Something I heard years ago, and have never heard mentioned since, is that
doctors are _trained_ to do that, to talk shit about their patients in
private, to give them emotional distance. If they let themselves care deeply
about every suffering, dying person, they'd crack under the stress.

------
dougmwne
I think this article deserves visibility on HN because it's such a vivid
example of technology without ethics. The technology is incredible. It can
reduce costs and improve access to specialists. These tools should be a part
of our medical system.

But this man and his family are flesh and blood people. And the doctor too.
They have feelings. They have mental health and spiritual health needs. In the
rush to deploy the technology, the human dimension was ignored.

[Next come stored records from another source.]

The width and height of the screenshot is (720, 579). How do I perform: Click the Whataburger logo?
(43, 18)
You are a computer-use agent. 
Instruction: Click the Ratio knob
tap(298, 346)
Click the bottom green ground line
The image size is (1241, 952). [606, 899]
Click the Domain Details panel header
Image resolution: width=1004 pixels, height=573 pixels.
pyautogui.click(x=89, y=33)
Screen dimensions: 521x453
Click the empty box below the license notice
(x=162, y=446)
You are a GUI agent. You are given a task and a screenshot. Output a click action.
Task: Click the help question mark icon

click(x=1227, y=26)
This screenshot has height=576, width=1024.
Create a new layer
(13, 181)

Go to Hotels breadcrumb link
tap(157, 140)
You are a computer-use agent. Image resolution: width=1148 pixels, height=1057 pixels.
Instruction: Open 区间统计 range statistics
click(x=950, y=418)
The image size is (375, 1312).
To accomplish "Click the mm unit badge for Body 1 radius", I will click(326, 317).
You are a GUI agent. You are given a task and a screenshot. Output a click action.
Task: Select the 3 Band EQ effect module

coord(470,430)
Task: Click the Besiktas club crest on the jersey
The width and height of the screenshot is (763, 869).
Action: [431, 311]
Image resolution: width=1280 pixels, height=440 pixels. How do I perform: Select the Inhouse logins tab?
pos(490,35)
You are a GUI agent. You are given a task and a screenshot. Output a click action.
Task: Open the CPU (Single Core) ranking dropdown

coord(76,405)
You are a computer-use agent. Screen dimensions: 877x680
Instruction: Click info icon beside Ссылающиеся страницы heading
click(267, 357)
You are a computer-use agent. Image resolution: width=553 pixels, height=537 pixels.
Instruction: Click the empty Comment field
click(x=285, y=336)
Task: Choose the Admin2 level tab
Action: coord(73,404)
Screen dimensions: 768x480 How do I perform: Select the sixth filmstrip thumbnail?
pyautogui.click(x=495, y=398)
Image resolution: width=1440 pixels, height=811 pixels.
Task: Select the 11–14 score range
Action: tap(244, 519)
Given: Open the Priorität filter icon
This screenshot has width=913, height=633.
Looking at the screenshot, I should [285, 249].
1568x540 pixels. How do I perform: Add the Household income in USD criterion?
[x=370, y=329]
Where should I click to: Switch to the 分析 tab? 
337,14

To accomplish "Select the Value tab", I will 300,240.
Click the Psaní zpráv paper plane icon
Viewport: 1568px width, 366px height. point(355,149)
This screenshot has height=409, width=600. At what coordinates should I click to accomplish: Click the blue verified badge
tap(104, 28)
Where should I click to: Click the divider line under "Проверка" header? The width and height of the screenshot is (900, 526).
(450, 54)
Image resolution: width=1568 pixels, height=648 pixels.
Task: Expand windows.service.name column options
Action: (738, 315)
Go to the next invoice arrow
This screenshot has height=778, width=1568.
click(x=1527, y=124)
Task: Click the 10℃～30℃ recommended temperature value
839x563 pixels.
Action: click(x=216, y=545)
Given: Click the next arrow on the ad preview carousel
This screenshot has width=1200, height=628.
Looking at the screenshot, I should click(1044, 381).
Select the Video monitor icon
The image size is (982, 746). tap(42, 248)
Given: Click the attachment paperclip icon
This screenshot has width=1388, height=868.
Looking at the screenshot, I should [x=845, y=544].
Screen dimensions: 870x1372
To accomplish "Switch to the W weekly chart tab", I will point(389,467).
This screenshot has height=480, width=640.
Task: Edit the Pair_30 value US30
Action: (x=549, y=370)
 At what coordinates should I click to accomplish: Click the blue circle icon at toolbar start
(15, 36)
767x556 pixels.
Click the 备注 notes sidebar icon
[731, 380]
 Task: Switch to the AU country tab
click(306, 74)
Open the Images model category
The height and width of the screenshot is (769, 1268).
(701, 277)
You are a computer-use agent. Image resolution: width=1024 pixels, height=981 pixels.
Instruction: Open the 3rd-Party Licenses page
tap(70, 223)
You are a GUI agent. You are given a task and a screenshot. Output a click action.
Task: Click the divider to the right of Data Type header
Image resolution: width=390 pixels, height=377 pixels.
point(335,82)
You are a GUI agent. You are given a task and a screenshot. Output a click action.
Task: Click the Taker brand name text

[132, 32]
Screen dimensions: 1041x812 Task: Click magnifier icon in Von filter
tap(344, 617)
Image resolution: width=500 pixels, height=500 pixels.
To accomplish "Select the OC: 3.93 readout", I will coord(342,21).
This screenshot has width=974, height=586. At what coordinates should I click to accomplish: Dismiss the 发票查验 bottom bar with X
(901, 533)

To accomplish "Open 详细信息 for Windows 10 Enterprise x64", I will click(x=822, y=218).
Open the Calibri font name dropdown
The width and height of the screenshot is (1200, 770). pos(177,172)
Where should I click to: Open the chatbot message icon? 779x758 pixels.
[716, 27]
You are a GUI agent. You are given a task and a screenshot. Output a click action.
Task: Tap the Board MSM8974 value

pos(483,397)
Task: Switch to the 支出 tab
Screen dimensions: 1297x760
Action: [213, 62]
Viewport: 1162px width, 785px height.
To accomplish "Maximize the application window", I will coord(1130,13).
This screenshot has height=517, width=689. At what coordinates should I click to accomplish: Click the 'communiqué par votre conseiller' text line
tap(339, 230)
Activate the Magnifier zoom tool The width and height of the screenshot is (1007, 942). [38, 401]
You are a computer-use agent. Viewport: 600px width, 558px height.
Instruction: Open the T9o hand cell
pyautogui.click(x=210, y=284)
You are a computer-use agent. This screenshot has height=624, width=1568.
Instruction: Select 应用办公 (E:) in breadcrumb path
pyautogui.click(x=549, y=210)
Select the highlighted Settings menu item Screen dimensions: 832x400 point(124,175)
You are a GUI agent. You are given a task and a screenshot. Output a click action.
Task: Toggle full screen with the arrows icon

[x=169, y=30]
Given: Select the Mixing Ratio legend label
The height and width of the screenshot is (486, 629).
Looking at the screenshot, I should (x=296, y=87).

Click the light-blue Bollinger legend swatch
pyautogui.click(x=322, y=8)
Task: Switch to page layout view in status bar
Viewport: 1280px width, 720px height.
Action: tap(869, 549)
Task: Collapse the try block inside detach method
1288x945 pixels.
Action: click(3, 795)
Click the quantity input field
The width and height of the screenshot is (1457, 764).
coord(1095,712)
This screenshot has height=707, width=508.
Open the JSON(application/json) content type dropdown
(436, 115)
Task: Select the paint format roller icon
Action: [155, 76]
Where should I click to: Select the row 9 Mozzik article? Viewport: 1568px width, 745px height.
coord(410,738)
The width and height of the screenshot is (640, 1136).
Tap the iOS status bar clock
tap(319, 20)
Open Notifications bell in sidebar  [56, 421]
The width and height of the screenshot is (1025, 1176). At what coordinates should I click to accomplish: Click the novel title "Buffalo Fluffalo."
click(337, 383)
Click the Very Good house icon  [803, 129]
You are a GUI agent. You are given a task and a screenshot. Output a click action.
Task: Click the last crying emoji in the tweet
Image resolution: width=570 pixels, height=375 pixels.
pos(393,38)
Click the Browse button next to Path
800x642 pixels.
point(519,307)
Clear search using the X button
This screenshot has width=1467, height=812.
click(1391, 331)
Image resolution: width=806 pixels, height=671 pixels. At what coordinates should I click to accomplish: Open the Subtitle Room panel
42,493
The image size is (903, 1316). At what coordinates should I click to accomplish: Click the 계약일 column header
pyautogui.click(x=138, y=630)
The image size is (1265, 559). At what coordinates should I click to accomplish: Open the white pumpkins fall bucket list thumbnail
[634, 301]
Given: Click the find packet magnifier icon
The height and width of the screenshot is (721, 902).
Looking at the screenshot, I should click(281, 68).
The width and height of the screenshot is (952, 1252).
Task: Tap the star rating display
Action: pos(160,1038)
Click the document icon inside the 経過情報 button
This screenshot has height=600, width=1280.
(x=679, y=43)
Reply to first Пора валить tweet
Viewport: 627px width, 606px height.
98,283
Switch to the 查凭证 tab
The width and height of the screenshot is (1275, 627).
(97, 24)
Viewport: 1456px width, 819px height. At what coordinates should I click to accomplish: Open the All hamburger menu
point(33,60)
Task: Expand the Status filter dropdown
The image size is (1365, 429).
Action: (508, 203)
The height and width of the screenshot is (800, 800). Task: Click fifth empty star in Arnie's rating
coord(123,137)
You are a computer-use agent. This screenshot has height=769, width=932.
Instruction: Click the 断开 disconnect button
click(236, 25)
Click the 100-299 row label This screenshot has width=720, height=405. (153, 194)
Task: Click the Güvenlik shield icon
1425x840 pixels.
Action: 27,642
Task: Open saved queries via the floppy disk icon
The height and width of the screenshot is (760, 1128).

So this might have been just another fleck of clickbait if it weren't for the
fact that it's another example of a deep problem we technologists have. When
we create the tool, we are also responsible for its ethical use and the
impact, positive or negative, it has on the world. Don't dissociate from the
impact of your work. Own it.

------
Nomentatus
Maybe it's just me, but I'd vastly prefer to be alone, in privacy when I get
the news, thanks so much. Text, mail, even a skybanner pulled by a small plane
would suit me more than someone seeming to stare me down while telling me I'm
dead.

Not to mention that I have no wish to put another human being through the
tough experience of breaking the news. Why would I want to cause them
distress? It's gonna be a bad enough day as it is.

It might be a favor to both doctors and patients to have patients register
their preferences in this event in advance; as we register our preferences re
organ donation in many jurisdictions; or perhaps better allow people to
register a preference.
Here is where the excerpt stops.